To be fair to Ouellette, she has chosen a more or less impossible task: to strip calculus free of its jargon and make it accessible to the rest of us. Trouble is, math is jargon, more or less; any language is, and math is no exception; it’s a set of shorthand symbols used to express complicated ideas, and can’t be explained in a few easy sentences. This doesn’t preclude Oullette from trying. Referring to a curved line plotted on a graph, she tells us that “the area under a curve corresponds to the integral, while the slope of the tangent line to a point on that curve corresponds to the derivative.” Raise your hand if you understand that.
And yes, she has gone over tangent lines and derivatives and integrals, but somehow these explanations manage to illuminate very little. Later, when we are trying to compute the speed of a moving car at a particular point between Los Angeles and Las Vegas, I’m baffled to read such sentences as, “With the derivative, I can figure out my car’s speed based on how its position changes over time. With the integral, I should be able to determine how far we’ve traveled in the Prius.” Apparently this is supposed to clear everything up.
Listen, I’m not a dumb guy—just ask my mom!—but reading this book makes me feel about as smart as chalk. I sympathize wholeheartedly with the anguish of mathematicaly inclined people who feel annoyed when the rest of us gleefully declare that we can’t do simple math or balance our checkbooks; would we be so insouciant about being illiterate? Of course not—and the need to understand math concepts is arguably as important as literacy, at least for someone trying to figure out interest rates or decide on a mortgage.

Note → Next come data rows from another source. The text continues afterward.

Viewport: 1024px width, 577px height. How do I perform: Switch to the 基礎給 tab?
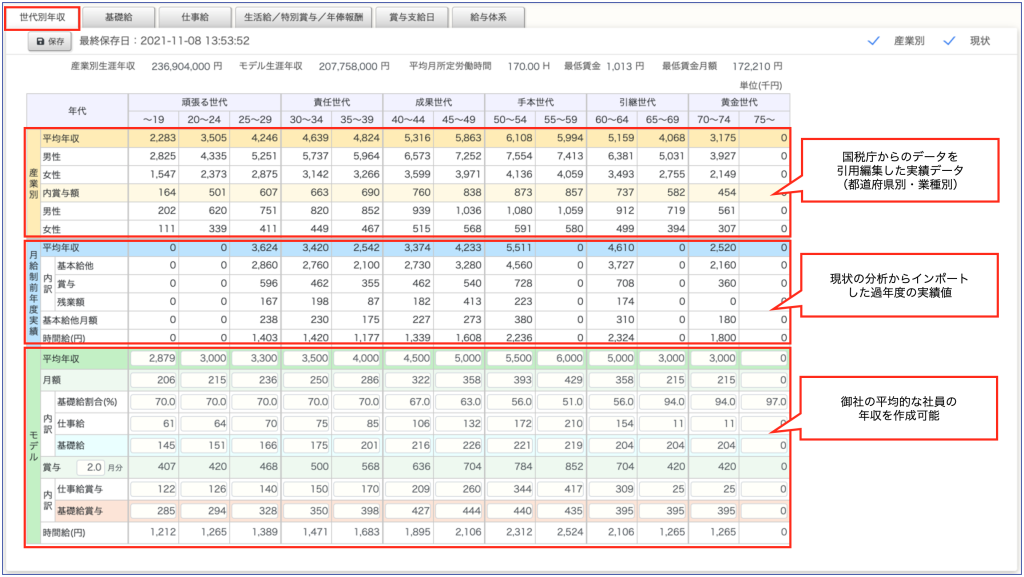(120, 17)
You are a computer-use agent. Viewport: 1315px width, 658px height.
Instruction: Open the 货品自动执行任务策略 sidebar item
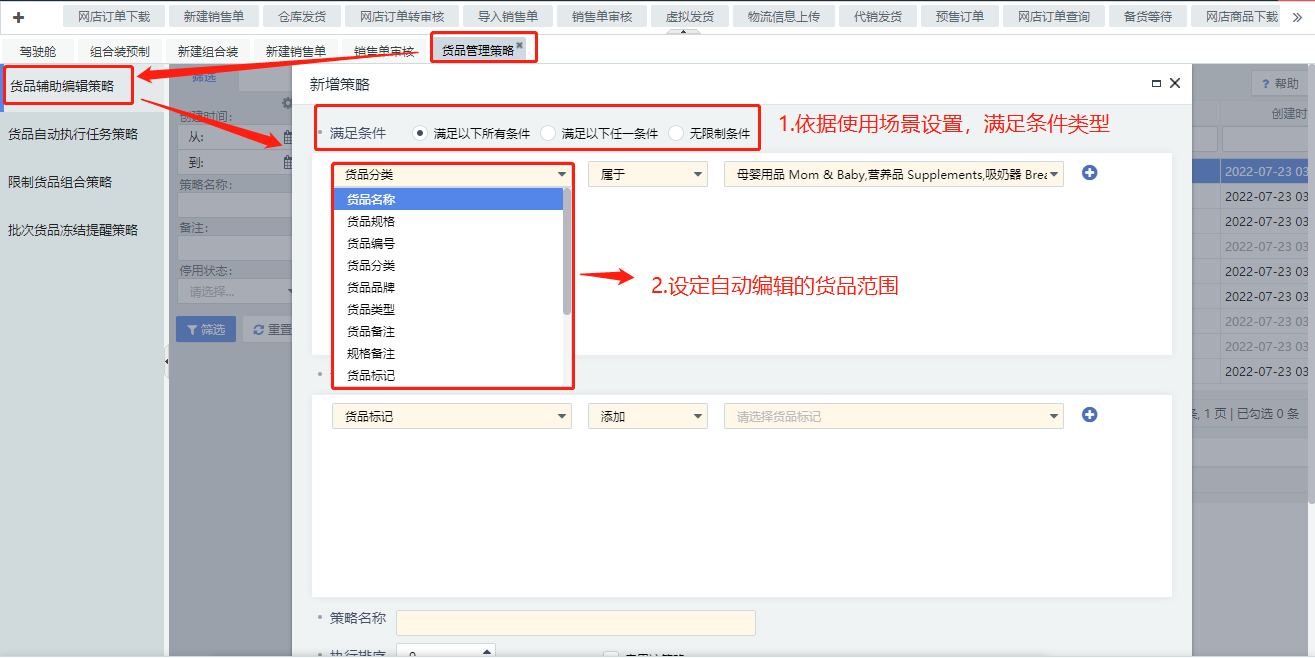tap(73, 134)
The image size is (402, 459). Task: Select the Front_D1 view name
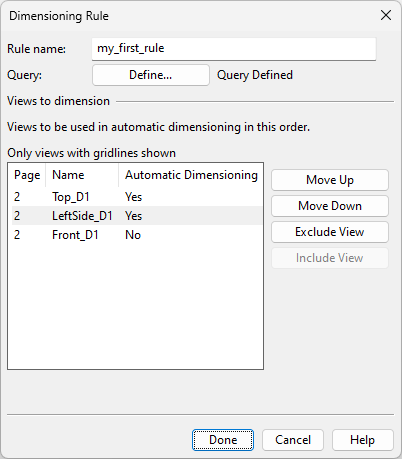click(x=75, y=235)
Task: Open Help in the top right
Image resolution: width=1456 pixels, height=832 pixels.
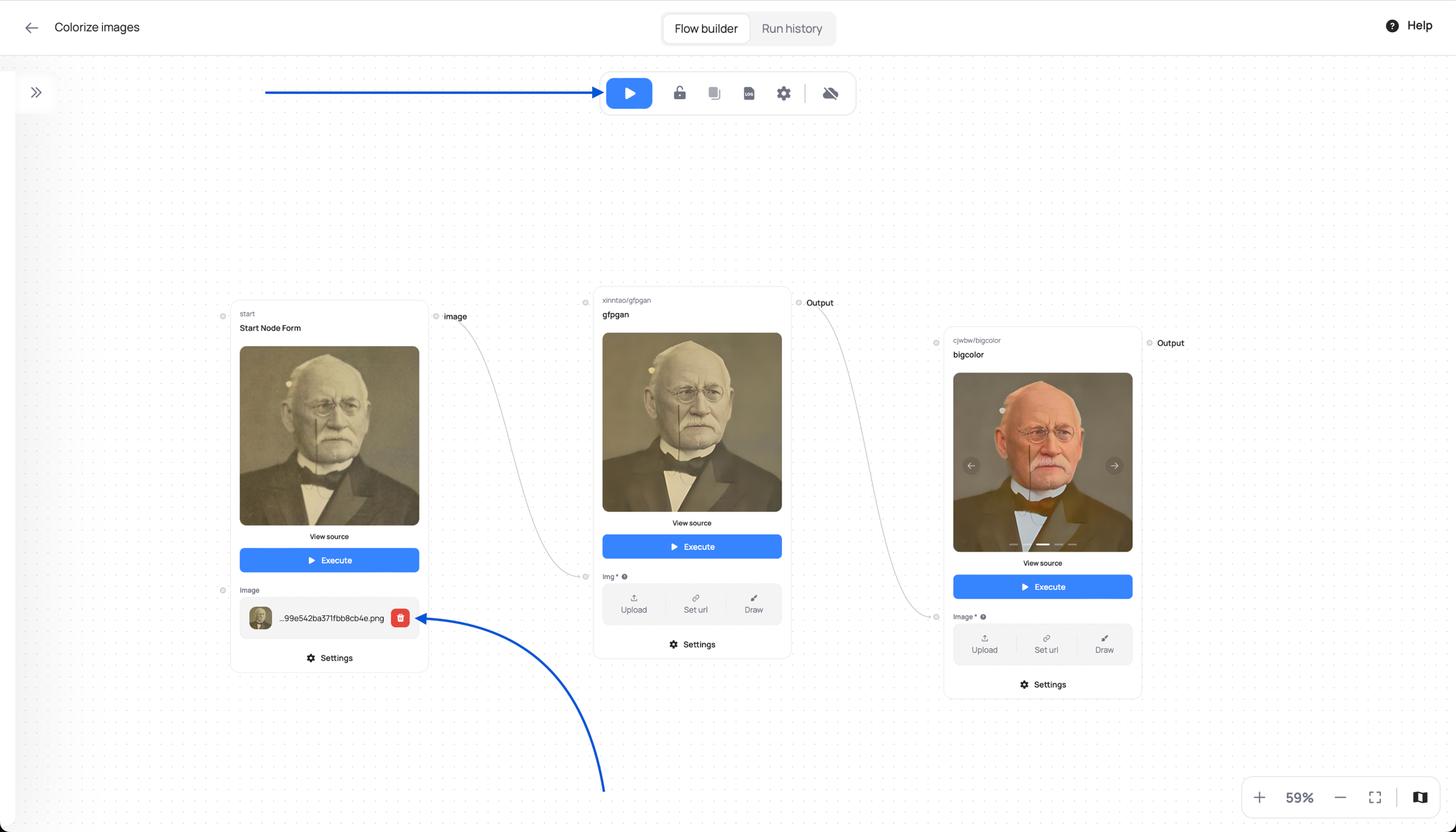Action: [1409, 25]
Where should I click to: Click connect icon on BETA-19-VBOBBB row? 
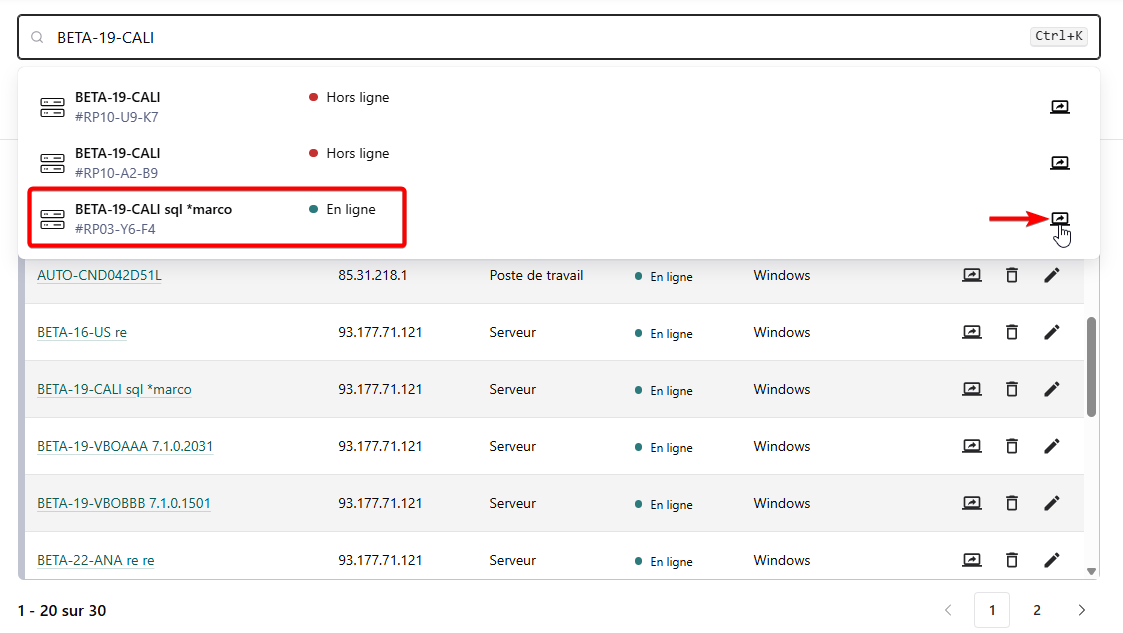(x=971, y=503)
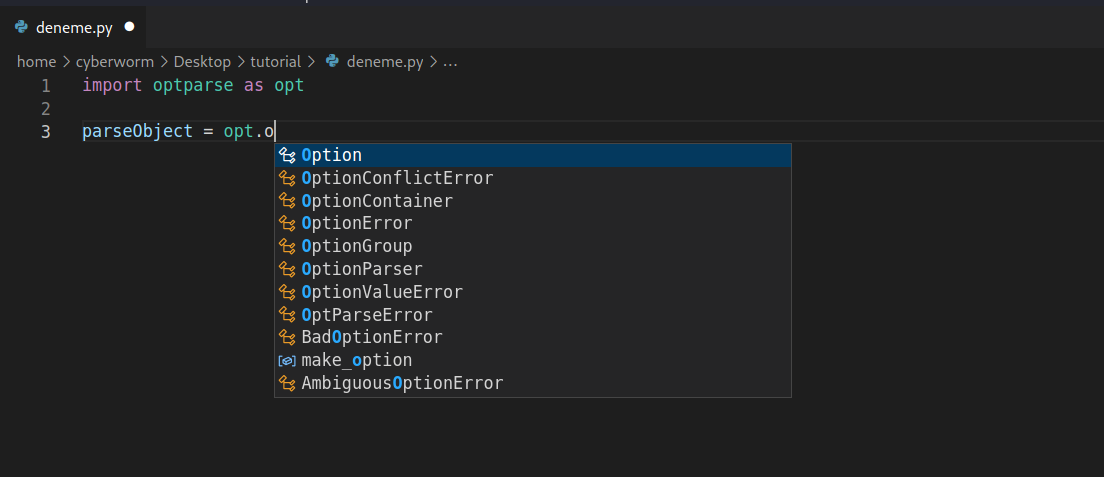
Task: Select the Option class suggestion icon
Action: tap(287, 155)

The problem with this book is that Ouellette promises to take the mystery out of calculus, but then throws sentences at us like: “Then it is simply a matter of taking a derivative of each variable separately—this is called partial differentiation, or taking a partial derivative—and finding the value that sends both to zero.” The promise, in other words, is one she can’t keep—calculus is confusing, it is involved, it does require methodical study and disciplined effort. It can’t be understood by reading this chatty chapter two about throwing dice or buying a house or fighting zombies.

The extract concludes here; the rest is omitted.